Thanks to a 6-year research project, researchers at the Case Western Reserve University School of Medicine have identified 63 genetic mutations that increase the risk of prostate cancer. Genetic markers will help to improve genetic testing, determining who needs regular checks.
Previous studies have identified about 100 abnormalities related to prostate cancer. The presence of one or more of these increases the risk of developing a tumor by 50%. The study led by Dr. Schumacher went a step further, identifying 63 new genetic markers.
The team has sequenced the DNA of about 140,000 men of European ancestry. About 80,000 of these had suffered from prostate cancer. The remaining 60,000 had never shown any symptoms related to the disease. The researchers compared the data, detecting 63 genetic variants present in the first group but not in the second group.
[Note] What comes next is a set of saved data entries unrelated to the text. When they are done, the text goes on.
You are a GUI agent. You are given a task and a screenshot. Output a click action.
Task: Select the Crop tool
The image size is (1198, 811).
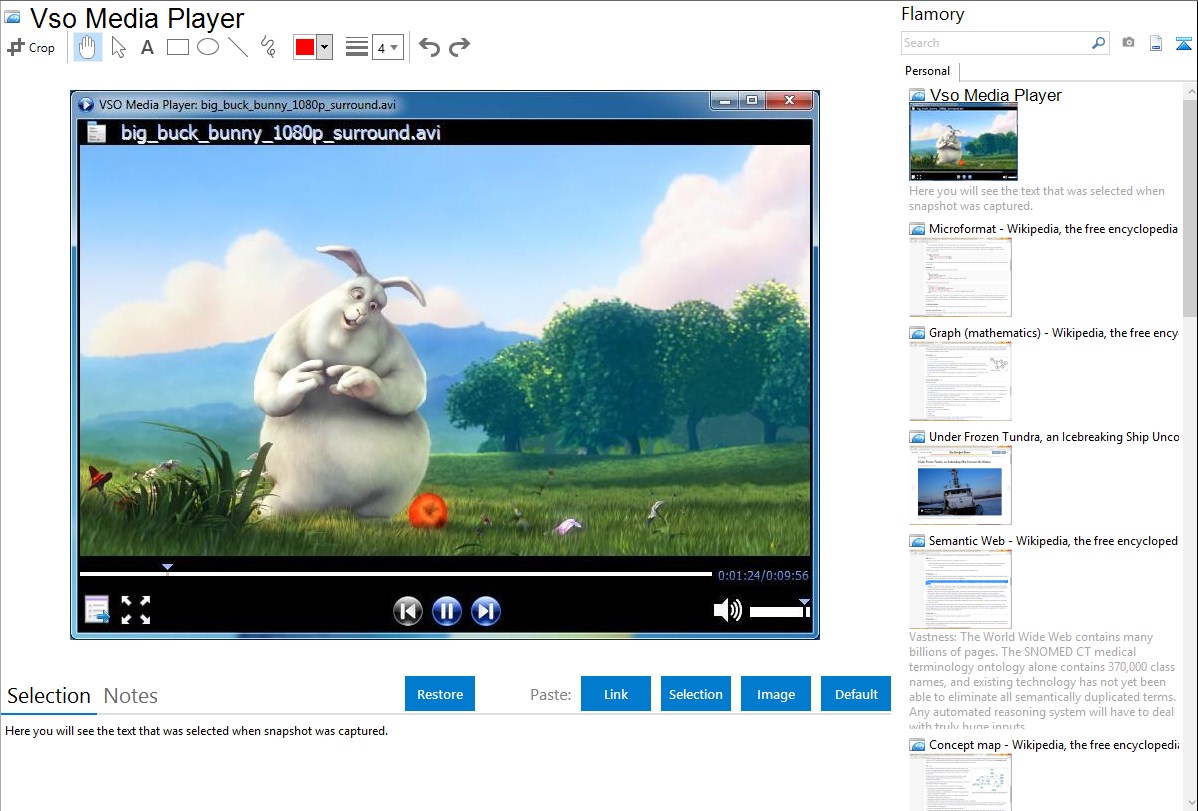point(31,47)

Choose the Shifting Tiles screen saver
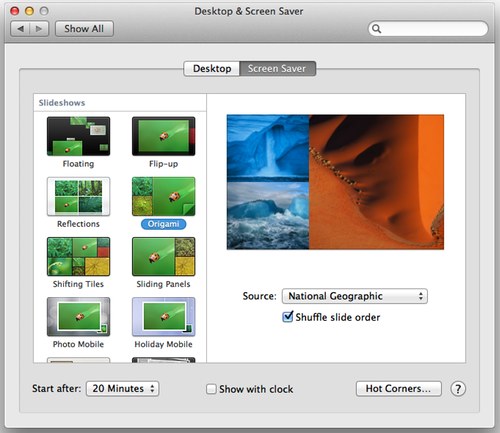coord(78,256)
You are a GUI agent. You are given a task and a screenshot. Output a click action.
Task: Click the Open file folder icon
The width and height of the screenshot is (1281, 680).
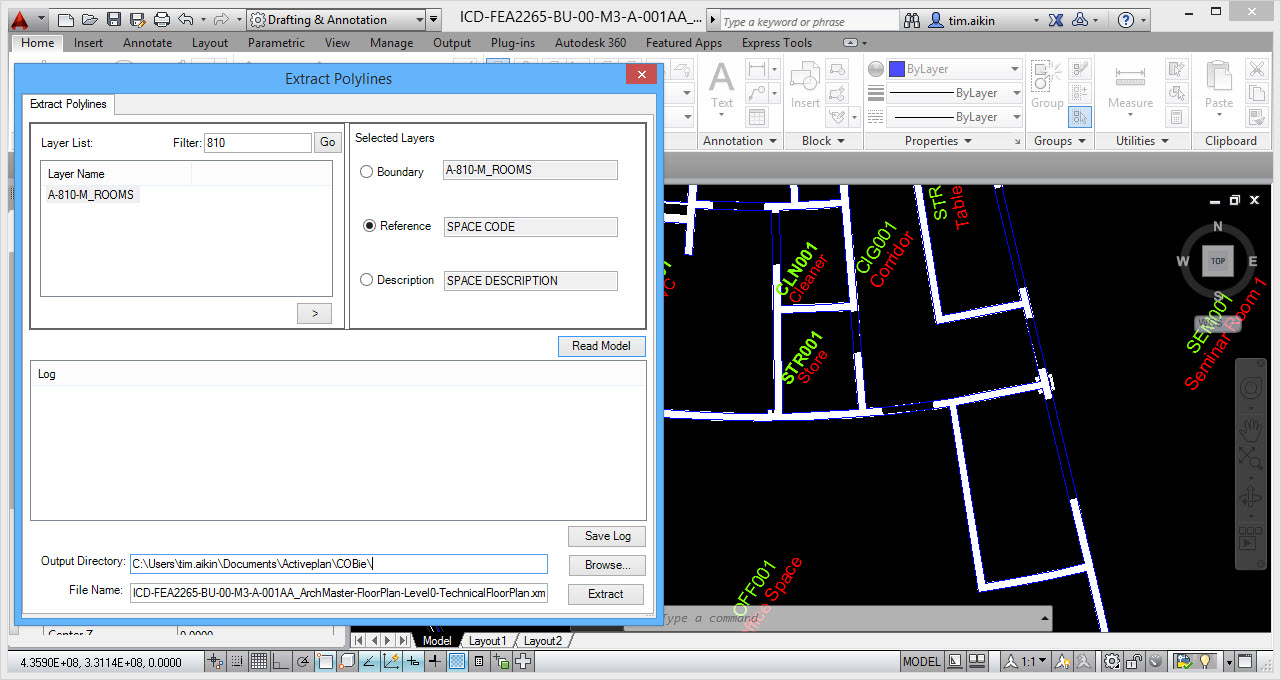click(x=90, y=19)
According to the researchers, the genetic markers identified to date could only be the tip of the iceberg. The genetic anomalies related to the disease could be 500-1000, even if it will not be necessary to map them all. 10-20% of these could be enough to improve the lives of many men, so as to prevent the development of the tumor or choose the best therapy.
Prostate cancer has a strong component of familiarity. Men with a brother affected by the disease are more likely to develop it in turn. The current screening test identifies a specific prostate antigen, whose levels indicate the possibility of a tumor forming or already present. If the levels are high but there are no neoplasms, then the test must be repeated within 2 years.
Schumacher's study focuses on genetic variants for his screening test. For the moment it is still early to talk about specific genetic tests. Nevertheless, the discovery of the 63 new markers is a big step forward.